I will be using two 500 VA transformers with dual 50 V secondaries to support approximately 71 Volt rails to drive a 4 ohm load. My read of the chart is to look at the 1000 VA transformer with 71 Volt rails. The chart says to halve the VA rating if you are using a separate transformer for each channel. That sends me back to the 500 VA transformer which indicates a fuse between 4A and 10A. That's a pretty wide current range. Exactly what size fuse do I use?
Am I interpreting this correctly?

Any help would be appreciated,

John
 
I have another question for the Wolverine Design Team. I am having difficulty interpreting the rail fuse ratings on the chart on Sheet 2 of the BOM.
I will be using two 500 VA transformers with dual 50 V secondaries to support approximately 71 Volt rails to drive a 4 ohm load. My read of the chart is to look at the 1000 VA transformer with 71 Volt rails. The chart says to halve the VA rating if you are using a separate transformer for each channel. That sends me back to the 500 VA transformer which indicates a fuse between 4A and 10A. That's a pretty wide current range. Exactly what size fuse do I use?
Am I interpreting this correctly?

Any help would be appreciated,

John
One approach would be to buy a bunch of fuses from 4A to 10A. Start with the smallest and see what you can get away with without nuisance blowing.
 
I have another question for the Wolverine Design Team. I am having difficulty interpreting the rail fuse ratings on the chart on Sheet 2 of the BOM.
I will be using two 500 VA transformers with dual 50 V secondaries to support approximately 71 Volt rails to drive a 4 ohm load. My read of the chart is to look at the 1000 VA transformer with 71 Volt rails. The chart says to halve the VA rating if you are using a separate transformer for each channel. That sends me back to the 500 VA transformer which indicates a fuse between 4A and 10A. That's a pretty wide current range. Exactly what size fuse do I use?
Am I interpreting this correctly?

Any help would be appreciated,

John
Transformer has a 500VA rating.
At each secondary the theoretical maximum continuous AC current is 0.5 x 500/50 = 5Aac
After rectification and filtering multiply the AC rating by 1.414 for the maximum continuous DC rating. However the peak DC current able to be supplied by your smoothing capacitors is almost unlimited. So, to protect your speakers choose 4A and to protect remaining transistors, if any, choose up to 10A.
At each primary the maximum continuous current (for me with 250Vac mains) is 500/250 = 2Aac. Without AC inrush current limiting on your transformers the initial current into the transformer may blow the 2A AC fuse.
 
Johno, you wrote "So, to protect your speakers choose 4A and to protect remaining transistors, if any, choose up to 10A."

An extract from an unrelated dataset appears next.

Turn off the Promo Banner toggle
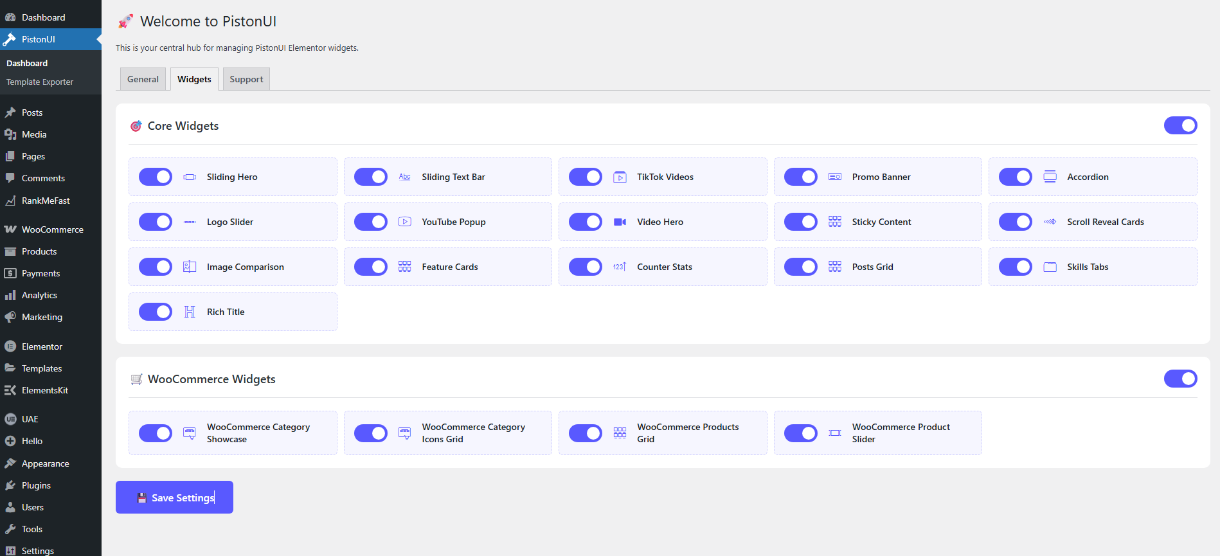 click(x=800, y=177)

Yes, mains here are a nominal 120 volts AC. I don't understand how this works in practice. There are two fuses (one for the + and one for the minus rails) on each channel. They should be the same value, correct? If so, should they be 4A or 10A? If the amplifier is working correctly, what is highest current draw it will typically see?

Thanks,

John
 
not 100% the same as your build, I have a single 800VA transformer, but running amp boards at +/-72Vdc (so close).

I have a 8A on the ICE mains (with a softstart) and I started with 4A and one blew from an unrelated transistor failure, but when I looked at the other channel, I could see the filament had been hot and was no longer silver and perfectly straight, more dark grey and had a slight bend in it.
I replaced all four fuses with 6.3A (I had that on hand, otherwise I would just go with 6A) and have been running it for almost a year now without any issue.